• _Work to be completed_
Determine the number of lines below that contain "date". Write nothing but that number.
Data shown START
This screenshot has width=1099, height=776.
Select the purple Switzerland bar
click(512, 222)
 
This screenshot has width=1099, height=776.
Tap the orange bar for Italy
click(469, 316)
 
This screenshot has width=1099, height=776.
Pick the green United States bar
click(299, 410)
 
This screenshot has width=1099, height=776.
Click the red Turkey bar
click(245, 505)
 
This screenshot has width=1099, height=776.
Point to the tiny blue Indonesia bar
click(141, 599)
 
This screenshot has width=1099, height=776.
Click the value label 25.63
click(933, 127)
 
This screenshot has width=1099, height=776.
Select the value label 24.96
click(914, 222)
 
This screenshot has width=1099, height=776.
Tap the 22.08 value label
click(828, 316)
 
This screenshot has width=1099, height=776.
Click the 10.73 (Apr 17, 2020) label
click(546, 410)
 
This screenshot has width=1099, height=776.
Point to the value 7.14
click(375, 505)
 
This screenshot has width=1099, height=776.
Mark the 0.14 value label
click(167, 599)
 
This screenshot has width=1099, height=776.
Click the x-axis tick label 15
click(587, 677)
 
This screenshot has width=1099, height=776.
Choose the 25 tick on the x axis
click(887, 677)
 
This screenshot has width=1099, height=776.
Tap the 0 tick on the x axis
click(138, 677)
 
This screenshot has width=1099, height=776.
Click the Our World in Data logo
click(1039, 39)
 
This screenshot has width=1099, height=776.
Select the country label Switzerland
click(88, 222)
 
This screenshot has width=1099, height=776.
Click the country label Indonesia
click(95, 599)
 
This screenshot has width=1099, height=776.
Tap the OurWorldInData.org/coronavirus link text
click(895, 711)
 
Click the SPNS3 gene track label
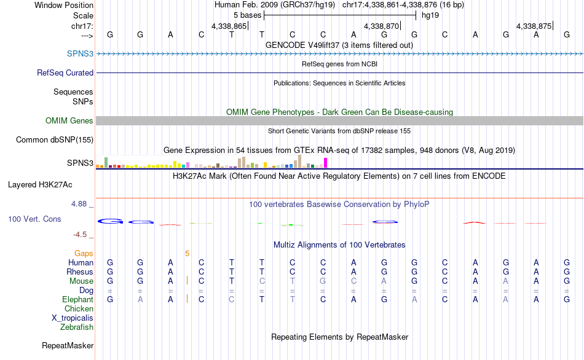point(80,54)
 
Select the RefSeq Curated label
point(65,72)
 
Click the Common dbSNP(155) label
point(54,140)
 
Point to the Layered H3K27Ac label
point(48,184)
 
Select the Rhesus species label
point(81,272)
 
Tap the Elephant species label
point(78,299)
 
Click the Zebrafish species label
point(77,327)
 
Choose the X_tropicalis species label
point(73,318)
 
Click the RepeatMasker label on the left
point(68,346)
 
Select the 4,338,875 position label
point(534,26)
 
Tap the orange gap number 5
point(187,253)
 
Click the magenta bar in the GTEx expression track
point(325,162)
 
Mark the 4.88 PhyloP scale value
point(81,204)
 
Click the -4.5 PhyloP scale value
point(82,234)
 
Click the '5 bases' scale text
point(247,15)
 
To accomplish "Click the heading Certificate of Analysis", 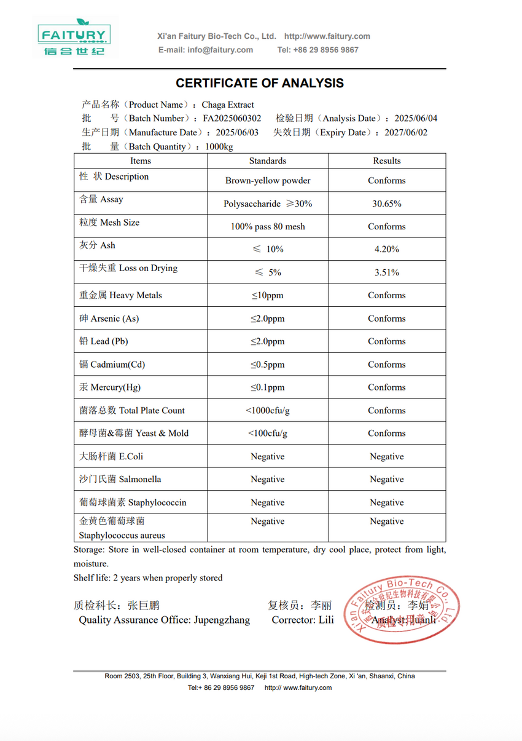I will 260,83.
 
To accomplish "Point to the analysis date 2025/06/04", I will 416,118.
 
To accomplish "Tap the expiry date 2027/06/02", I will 406,132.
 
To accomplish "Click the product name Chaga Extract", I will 228,105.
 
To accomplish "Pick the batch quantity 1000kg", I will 219,146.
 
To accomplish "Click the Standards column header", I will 267,160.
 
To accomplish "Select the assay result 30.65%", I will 387,204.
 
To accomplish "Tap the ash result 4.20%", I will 387,249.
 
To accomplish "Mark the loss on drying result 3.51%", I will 387,272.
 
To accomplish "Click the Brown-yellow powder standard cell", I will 268,181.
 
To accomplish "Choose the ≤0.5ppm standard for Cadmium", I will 267,365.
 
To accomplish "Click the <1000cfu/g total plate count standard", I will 267,410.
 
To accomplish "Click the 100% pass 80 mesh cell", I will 268,226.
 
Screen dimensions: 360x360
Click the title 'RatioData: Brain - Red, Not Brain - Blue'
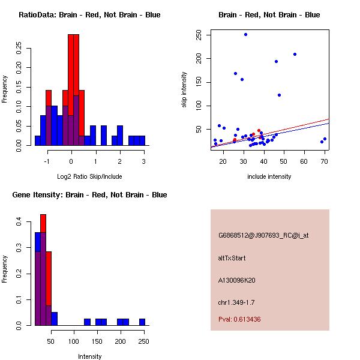point(89,15)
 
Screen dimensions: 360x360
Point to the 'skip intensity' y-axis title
point(184,90)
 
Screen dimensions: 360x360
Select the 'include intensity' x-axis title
point(269,177)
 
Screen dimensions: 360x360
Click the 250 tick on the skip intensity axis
point(199,35)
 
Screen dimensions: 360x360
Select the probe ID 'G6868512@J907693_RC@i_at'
point(263,235)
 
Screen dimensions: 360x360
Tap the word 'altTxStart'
point(232,258)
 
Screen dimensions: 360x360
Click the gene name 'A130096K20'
point(238,280)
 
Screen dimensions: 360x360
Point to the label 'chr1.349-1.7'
point(236,302)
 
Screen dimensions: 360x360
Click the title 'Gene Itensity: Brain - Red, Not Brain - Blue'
point(89,195)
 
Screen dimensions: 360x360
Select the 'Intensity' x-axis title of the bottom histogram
point(89,356)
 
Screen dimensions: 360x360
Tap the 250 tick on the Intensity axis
point(143,342)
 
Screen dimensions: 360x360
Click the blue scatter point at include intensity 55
point(295,54)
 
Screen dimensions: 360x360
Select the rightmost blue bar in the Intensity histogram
point(142,322)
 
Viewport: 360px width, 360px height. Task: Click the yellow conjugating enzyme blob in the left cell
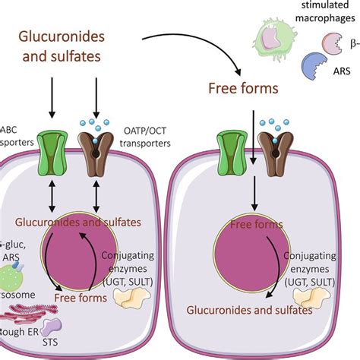137,300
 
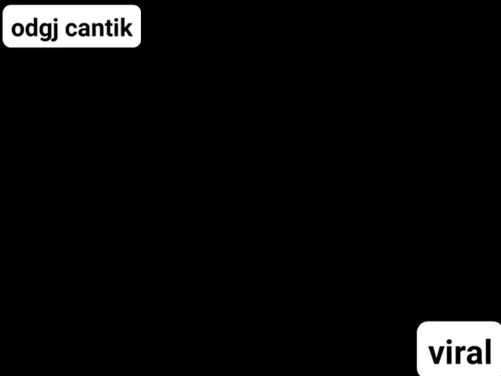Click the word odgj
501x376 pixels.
(x=35, y=29)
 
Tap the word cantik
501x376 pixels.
(x=99, y=28)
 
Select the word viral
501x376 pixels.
(x=460, y=352)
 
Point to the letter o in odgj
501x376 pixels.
(x=18, y=30)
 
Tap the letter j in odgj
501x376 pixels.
(x=56, y=30)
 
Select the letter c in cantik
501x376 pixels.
(x=72, y=30)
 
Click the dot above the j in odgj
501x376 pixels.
Data shown END
• _Expected output_
2